This was something I had been thinking of too, but in some ways, it doesn't make sense. If ArcGIS manages to calculate valid geometry areas and lengths on these extremely small polygons, as visible in the screenshot, why wouldn't it be able to calculate the centroid for the same features?

Anyway, another question is whether you actually WANT to maintain such extremely fine sliver polygons as the result of a Union of two polygon Feature Classes. Personally, unless they contain some absolutely vital attribute information, I would delete them, as there is usually no viable way to display (e.g. on printed paper) them or use them in any meaningful way in subsequent analysis.
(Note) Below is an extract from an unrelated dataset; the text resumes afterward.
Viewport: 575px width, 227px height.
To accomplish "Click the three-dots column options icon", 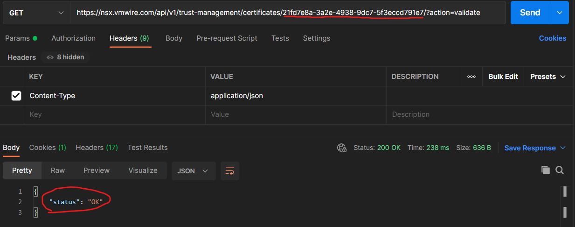I will pyautogui.click(x=471, y=77).
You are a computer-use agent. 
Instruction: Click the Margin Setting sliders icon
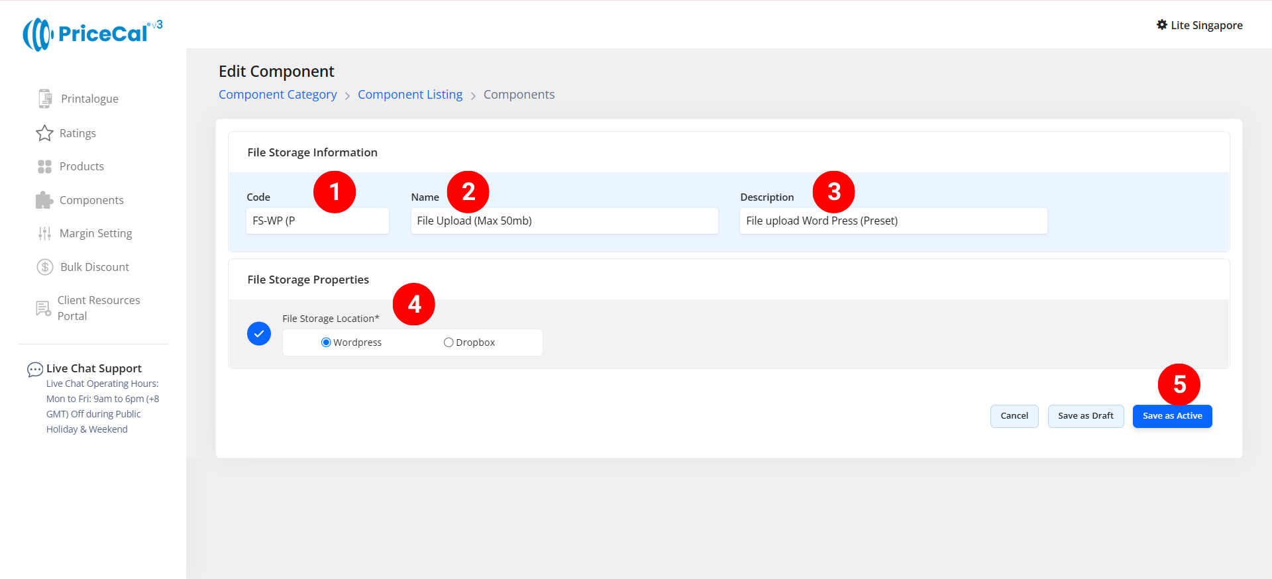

Another option to actually avoid the creation of these tiny polygons, is to set a proper cluster tolerance during execution of the Union tool. Enlarge the value of the cluster tolerance up to a point where the tiny sliver polygons are no longer created:

Union (Analysis)
How Union works

A last option to deal with them if you don't want to re-run the Union command, is to first delete the tiny polygons, and then run the Integrate command to accomplish the same thing the cluster tolerance would do during execution of the Union command, that is, remove tiny sliver polygons and shift coordinates of bordering polygons to create a continuous dataset. Please note though, that there is no 100% guarantee that all small gaps have been eliminated unless you test the topology of the dataset afterwards by using the topology tools in ArcGIS, or use a big enough cluster tolerance during Integrate to eliminate them for sure. As a side note: Integrate will delete the small polygons too if within cluster tolerance, so you can opt for not deleting them manually first, but leave it up to the Integrate command to automatically delete the tiny sliver polygons. See the Help pages I linked.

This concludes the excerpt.